I'm trying to better understand whether Task
s spawned from a method that executes within the isolated context of a passed-in actor should inherit the execution context of the passed-in actor.
Theoretically, I believe the Task
should inherit the execution context of the passed-in actor, since a not-detached Task
"inherits the priority and actor context of the caller" (per the Task
documentation). However, the compiler is telling me that my understanding is wrong, and I'm trying to understand if the compiler is exhibiting a bug or not.

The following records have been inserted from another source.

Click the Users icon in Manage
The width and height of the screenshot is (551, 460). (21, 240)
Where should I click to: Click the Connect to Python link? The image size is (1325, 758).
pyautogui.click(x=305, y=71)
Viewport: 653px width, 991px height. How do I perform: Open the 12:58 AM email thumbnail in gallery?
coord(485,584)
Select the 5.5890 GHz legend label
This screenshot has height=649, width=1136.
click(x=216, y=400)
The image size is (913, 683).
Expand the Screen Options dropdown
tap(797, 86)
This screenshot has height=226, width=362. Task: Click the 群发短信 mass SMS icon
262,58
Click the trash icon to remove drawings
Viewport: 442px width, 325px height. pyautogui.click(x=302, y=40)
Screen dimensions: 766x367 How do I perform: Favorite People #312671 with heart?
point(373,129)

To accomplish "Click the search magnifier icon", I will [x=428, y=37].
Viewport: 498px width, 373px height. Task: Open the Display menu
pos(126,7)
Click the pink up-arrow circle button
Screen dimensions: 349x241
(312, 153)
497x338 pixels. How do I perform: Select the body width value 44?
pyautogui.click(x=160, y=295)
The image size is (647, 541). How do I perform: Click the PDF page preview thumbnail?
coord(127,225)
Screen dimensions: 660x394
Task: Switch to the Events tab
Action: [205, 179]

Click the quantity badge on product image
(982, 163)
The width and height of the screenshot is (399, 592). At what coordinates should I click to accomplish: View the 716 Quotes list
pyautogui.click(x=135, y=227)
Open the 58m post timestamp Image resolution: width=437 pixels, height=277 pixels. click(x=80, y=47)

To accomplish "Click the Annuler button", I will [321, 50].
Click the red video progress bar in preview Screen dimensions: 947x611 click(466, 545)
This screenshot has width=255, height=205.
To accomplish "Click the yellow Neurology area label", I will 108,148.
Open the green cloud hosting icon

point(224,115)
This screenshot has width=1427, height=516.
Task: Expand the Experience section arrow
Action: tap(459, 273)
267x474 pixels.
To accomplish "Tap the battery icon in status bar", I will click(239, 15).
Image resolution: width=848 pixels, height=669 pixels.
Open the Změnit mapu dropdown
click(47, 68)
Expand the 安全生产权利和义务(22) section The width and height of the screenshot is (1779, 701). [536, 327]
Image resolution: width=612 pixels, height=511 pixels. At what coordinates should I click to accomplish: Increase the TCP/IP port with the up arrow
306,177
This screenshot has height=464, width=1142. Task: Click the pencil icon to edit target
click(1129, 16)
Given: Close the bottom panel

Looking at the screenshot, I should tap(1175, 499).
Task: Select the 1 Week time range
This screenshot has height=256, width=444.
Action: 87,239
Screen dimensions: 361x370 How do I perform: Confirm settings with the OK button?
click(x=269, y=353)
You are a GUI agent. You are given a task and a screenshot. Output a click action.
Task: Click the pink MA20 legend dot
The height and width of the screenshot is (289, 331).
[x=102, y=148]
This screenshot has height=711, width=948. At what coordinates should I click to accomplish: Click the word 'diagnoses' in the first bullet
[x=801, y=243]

Here's some simple code to illustrate the issue:
func execute<ActorType: Actor>(
on isolatedActor: isolated ActorType,
task: @Sendable (isolated ActorType) -> Void)
{
// Compiler correctly allows this task to execute synchronously.
task(isolatedActor)
// Start a task that inherits the current execution context (i.e. that of the isolatedActor)
Task {
// POSSIBLE BUG: compiler insists that we must `await` the `task`, meaning that this Task is not executing in the isolatedActor's execution context
task(isolatedActor) // Compiler error: Expression is 'async' but is not marked with 'await'
}
}
And here's a screenshot of the same code with the inlined compiler error for folk who like Xcode's syntax hilighting:
I've seen this compiler error on Xcode 14.1 (14B47b) and Xcode 14.2 Release Candidate (14C18). I have not tried to compile the above on other Xcode versions.